Universities and their professors are awarded thousands of patents each year, some with significant commercial value, while more and most student administration systems are online and connected. In a recent New York Times article, universities weighed in on the increasing danger they face from cyber-attacks in light of these realities. One dean reported that he experiences as many as 90,000 to 100,000 attacks per day from China alone.
“The attacks are increasing exponentially, and so is the sophistication, and I think it’s outpaced our ability to respond,” Rodney J. Petersen, head of the cybersecurity program at Educause, told the Times. “So everyone’s investing a lot more resources in detecting this, so we learn of even more incidents we wouldn’t have known about before.”
Many universities have trouble with detection above all else, however – a mish-mash of different legacy and modern networks and a patchwork of management policies are often to blame. Tracy Mitrano, the director of information technology policy at Cornell University, told the Times that detection was “probably our greatest area of concern, that the hackers’ ability to detect vulnerabilities and penetrate them without being detected has increased sharply.”
Some campuses are taking things into their own hands. A cybersecurity project worth nearly $1 million will help the Missouri University of Science and Technology meet some of the macro challenges, for instance.
Founded in 1870 as the University of Missouri School of Mines and Metallurgy, Missouri S&T is a technological research university of nearly 8,000 students and part of the four-campus University of Missouri System. Located in Rolla, Mo., Missouri S&T offers 65 different degree programs in 40 areas of study, including engineering, the sciences, business and information technology, the humanities, and the liberal arts.
Under a new partnership, security firm Lumension gave Missouri S&T subscription licenses for 10,000 nodes of its Lumension Endpoint Management and Security Suite (LEMSS) for a three-year period – free of charge. The software has a commercial value of $928,395. The suite integrates patch management, anti-virus, application control and device control for improved organizational security and IT operational efficiencies.
This partnership will also allow Missouri S&T to provide these tools to students, faculty and staff for their privately owned computers on the campus network.
“Cybersecurity is increasingly important in our society,” said Frank Liu, professor of computer science and director of the Software Engineering Laboratory at Missouri S&T, in a statement.
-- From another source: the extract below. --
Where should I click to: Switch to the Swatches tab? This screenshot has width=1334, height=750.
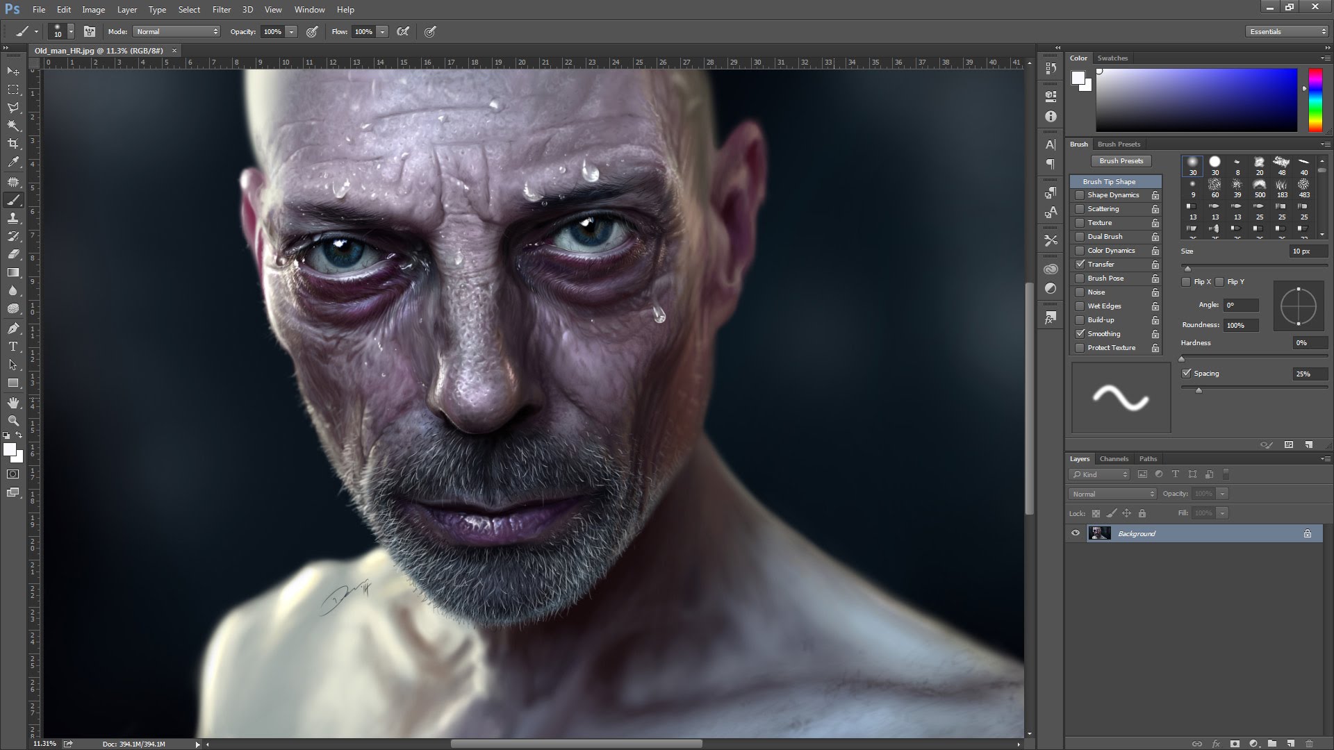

Liu was named interim chair of computer science in January 2013 and served in that role through the end of August. “Computers and other electronic devices are vulnerable without protection. The software obtained through this donation will protect many systems, such as computers owned by students, faculty, and staff, against virus, malware and other malicious attacks.”
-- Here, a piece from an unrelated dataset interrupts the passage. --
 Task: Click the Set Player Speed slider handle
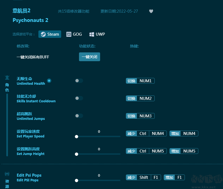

The products will also be available for research and teaching during that period, Liu says. So, in addition to the software protection and research opportunities, the partnership includes plans for on-campus internships and a senior-level capstone course project to involve Missouri S&T students in developing tools for security risk assessment.
The move echoes an increasing issue in the industry: a lack of workforce. More than half (56%) of CISOs believe their organization’s information security department is understaffed, and the inability to locate appropriate information security professionals is one the top reasons why, according to the (ISC)² Global Workforce Study.
“Cybersecurity education is vital to protect infrastructure and provide information security in the country,” Liu said. “The software includes several tools that will be available for cybersecurity education on the campus. Our students will gain first-hand experience with real information security tools when they are used in a number of information security-related classes.”
He added that the issue will explore collaboration opportunities with the company in several other areas under this partnership, including curriculum development and research.